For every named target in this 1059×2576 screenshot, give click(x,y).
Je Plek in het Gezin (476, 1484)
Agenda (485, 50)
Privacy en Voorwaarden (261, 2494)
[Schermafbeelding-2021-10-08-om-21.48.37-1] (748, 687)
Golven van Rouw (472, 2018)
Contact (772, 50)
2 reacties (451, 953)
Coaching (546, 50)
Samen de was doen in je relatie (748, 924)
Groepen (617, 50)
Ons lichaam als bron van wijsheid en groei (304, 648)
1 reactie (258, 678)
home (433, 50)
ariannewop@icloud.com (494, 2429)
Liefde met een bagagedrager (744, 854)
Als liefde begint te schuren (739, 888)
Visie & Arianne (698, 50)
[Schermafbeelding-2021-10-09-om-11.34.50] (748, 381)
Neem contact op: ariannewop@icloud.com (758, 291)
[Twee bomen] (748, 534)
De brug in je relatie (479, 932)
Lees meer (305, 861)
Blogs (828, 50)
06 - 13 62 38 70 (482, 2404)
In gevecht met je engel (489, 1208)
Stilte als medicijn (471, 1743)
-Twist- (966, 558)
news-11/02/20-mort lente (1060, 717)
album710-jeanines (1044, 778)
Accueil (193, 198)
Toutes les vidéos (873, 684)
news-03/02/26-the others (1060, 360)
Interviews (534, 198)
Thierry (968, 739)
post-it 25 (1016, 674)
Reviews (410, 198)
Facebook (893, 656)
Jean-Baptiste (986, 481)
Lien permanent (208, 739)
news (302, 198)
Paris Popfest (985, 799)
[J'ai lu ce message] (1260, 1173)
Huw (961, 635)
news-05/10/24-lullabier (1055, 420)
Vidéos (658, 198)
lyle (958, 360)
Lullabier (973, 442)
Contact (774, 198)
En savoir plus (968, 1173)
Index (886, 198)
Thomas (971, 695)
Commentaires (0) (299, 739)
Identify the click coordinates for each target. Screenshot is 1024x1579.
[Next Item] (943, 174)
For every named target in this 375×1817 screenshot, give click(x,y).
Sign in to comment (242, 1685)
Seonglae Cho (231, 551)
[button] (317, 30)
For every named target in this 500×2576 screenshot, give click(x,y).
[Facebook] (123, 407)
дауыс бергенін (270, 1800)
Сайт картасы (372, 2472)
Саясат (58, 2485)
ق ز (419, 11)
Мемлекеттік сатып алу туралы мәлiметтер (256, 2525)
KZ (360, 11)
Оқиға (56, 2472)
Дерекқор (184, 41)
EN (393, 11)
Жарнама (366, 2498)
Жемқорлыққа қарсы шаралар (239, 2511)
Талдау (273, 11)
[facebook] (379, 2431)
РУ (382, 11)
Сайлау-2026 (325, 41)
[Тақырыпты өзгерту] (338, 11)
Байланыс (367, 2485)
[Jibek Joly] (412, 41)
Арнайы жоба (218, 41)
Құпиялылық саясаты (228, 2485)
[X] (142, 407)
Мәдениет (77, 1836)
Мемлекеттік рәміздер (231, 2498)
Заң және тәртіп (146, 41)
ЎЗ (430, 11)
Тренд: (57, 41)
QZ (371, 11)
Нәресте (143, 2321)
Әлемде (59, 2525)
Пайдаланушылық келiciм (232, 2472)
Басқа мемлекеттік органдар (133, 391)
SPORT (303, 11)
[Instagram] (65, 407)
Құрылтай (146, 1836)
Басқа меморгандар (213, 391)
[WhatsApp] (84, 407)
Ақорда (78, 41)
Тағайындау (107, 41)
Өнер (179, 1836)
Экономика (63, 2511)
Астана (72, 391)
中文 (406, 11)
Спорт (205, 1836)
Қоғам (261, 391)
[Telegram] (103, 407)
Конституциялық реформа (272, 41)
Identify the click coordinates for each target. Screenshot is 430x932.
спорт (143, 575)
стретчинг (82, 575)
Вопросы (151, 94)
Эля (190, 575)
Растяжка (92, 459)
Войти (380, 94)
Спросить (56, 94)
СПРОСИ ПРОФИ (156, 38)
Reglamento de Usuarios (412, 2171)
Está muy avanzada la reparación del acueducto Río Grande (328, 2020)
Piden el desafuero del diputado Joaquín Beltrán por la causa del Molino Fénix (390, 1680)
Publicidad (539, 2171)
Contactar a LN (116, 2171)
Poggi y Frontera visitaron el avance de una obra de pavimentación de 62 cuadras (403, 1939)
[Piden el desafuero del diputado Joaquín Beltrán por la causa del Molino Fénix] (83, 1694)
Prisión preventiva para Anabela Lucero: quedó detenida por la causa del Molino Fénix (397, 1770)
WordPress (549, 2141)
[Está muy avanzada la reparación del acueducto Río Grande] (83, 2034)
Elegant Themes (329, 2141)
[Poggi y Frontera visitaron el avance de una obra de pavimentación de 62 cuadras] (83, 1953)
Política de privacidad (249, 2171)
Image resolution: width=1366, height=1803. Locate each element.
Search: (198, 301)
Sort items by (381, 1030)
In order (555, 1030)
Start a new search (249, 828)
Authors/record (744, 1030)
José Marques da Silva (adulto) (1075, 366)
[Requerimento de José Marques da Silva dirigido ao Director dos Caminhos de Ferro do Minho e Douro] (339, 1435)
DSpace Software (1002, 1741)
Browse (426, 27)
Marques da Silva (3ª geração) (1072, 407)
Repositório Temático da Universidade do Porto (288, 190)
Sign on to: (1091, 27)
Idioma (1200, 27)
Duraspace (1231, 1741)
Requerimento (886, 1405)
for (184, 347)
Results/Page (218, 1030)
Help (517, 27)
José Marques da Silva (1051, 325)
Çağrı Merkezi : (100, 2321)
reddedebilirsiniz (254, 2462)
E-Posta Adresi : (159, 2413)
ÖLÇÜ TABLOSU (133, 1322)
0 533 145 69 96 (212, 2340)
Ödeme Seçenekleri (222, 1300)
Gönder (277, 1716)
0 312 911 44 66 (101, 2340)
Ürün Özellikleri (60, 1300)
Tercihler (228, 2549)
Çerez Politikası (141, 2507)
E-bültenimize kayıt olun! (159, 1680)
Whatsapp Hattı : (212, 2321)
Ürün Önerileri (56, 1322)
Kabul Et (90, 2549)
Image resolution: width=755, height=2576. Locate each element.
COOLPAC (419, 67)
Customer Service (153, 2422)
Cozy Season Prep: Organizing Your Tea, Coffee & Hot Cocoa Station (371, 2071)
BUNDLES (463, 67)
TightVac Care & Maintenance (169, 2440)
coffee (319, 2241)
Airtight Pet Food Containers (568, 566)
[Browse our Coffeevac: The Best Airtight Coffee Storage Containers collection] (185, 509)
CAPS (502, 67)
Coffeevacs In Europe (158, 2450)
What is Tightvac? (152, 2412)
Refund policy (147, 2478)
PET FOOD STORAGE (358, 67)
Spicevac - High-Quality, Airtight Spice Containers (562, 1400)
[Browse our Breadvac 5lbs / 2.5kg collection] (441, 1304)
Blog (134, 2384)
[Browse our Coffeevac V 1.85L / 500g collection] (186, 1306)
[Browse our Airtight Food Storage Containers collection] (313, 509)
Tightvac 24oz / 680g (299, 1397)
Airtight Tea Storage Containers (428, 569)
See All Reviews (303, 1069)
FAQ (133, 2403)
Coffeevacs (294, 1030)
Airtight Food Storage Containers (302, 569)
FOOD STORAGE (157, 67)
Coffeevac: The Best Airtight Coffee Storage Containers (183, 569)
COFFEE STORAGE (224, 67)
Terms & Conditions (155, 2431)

▬▬▬▬▬▬

WORK ORDER: Of the entries above, repeat exactly the lines from the line with "[Instagram] (65, 407)" through the line with "СПРОСИ ПРОФИ (156, 38)", both of them included.

SOLUTION FOR THIS PROBLEM:
[Instagram] (65, 407)
Құрылтай (146, 1836)
Басқа меморгандар (213, 391)
[WhatsApp] (84, 407)
Ақорда (78, 41)
Тағайындау (107, 41)
Өнер (179, 1836)
Экономика (63, 2511)
Астана (72, 391)
中文 (406, 11)
Спорт (205, 1836)
Қоғам (261, 391)
[Telegram] (103, 407)
Конституциялық реформа (272, 41)
Identify the click coordinates for each target. Screenshot is 430x932.
спорт (143, 575)
стретчинг (82, 575)
Вопросы (151, 94)
Эля (190, 575)
Растяжка (92, 459)
Войти (380, 94)
Спросить (56, 94)
СПРОСИ ПРОФИ (156, 38)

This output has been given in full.